Brandon is moving to improve stroke care

Manitoba has been behind when it comes to providing quick access to modern stroke care. It is time to catch up. I was in Brandon Wednesday and Thursday evenings to meet with Dr. Michael Hill of Calgary and to hear of Brandon’s plans to move forward on prompt and up to date care for patients who have an acute stroke. Well done Brandon! In the photo I am shown with Dr. Michael Hill and Dr. Charles Norman of Brandon at the meetings.

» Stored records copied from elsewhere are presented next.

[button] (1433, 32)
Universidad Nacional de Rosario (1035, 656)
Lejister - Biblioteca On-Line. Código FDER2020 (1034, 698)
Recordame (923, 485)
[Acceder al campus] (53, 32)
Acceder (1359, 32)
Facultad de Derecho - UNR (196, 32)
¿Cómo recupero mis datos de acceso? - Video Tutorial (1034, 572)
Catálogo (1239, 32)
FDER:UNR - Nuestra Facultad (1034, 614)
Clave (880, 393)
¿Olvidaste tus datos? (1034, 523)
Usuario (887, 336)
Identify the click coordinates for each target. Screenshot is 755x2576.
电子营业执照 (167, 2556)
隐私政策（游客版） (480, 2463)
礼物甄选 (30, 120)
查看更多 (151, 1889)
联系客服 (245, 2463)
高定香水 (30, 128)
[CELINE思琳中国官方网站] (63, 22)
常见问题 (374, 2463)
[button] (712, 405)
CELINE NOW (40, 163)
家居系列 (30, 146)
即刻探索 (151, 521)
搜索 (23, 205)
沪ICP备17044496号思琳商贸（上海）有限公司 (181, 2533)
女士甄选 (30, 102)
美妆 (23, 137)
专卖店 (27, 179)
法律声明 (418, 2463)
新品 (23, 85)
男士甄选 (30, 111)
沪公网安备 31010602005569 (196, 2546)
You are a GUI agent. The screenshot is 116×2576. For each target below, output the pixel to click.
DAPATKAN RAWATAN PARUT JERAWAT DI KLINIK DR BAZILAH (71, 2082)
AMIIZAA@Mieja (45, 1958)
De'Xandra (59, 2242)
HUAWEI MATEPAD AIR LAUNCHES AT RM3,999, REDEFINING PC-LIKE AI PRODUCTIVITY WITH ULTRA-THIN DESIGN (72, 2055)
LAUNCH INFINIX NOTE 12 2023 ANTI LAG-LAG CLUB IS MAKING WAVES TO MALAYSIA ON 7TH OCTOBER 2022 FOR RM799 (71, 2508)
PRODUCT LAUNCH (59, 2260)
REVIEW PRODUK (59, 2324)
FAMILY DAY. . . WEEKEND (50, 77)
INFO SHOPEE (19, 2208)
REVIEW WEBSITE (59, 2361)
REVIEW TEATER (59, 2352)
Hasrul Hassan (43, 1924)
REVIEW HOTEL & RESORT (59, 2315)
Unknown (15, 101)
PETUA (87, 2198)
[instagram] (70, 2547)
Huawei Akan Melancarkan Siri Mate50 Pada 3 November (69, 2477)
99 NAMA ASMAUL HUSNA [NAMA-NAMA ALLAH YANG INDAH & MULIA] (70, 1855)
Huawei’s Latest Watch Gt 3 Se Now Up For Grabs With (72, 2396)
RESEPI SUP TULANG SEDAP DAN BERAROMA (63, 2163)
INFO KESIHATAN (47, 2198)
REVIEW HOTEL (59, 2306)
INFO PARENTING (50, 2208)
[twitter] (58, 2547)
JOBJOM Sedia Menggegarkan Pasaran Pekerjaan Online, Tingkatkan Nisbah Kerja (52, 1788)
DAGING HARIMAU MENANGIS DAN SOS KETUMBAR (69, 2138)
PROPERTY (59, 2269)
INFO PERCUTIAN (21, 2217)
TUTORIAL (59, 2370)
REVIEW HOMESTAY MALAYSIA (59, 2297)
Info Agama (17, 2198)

In Winnipeg we are behind. For at least a decade, scientific and news reports have attested to the near-miraculous effects of using “clot-busting” drugs for treating stroke victims. Where used quickly and appropriately, these drugs can break up the clot causing the stroke, reopen the artery, restore blood to the affected area of the brain and return a person to their former health. A Canadian study, released in May of this year, showed that more than a third (37%) of stroke patients treated with clot-busting drugs had excellent outcomes. The positive outcomes were the same in the 33 high-volume trauma centres and in the 27 community hospitals that were part of the study. Such treatment is now the accepted standard for treating patients with strokes.
Dr. Michael Hill, a researcher and doctor at the University of Calgary Medical School and the study’s co-author, said: “These findings are extremely important because we now have definitive evidence that widespread use of t-PA [clot-busting drugs] for severe stroke will save lives, and help many people return to a completely normal life.”
Yet in Manitoba this approach is only available at St. Boniface Hospital and the Health Sciences Centre. For someone arriving in the emergency room at the Victoria General, Grace, Concordia and Seven Oaks Hospitals in Winnipeg, the modern, standard treatment for stroke is not available. While some will argue that this state of the art treatment for stroke should be standard therapy at all Winnipeg hospitals, at the very least, if modern stroke care is not to be available in some hospitals, then all ambulance and emergency care providers and the general public must know to rush individuals suffering a stroke to a hospital where it is available.
For the best results, the drug must be administered within three hours of the stroke’s symptoms appearing. Indeed, Dr. Michael Hill emphasized at the meeting that the quicker the treatment is provided the better the results. Thus getting treatment within 90 minutes gives significantly better results than at 3 hours. The longer the clot stays and blood flow is blocked, the more brain cells die and are lost, and the damage is no longer readily reversible. Patients must get to the emergency room quickly. Once in the emergency room, an immediate CT scan is required to determine whether the stroke has been caused by a blood clot in the brain (80% of strokes are of this type) or from internal bleeding (20%). This is because the clot-busting drugs are only effective when the stroke is caused by a blood clot. They are contraindicated when there is internal bleeding because they can make the bleeding worse.
In summary, it is time to move to much better treatment for stroke in Manitoba.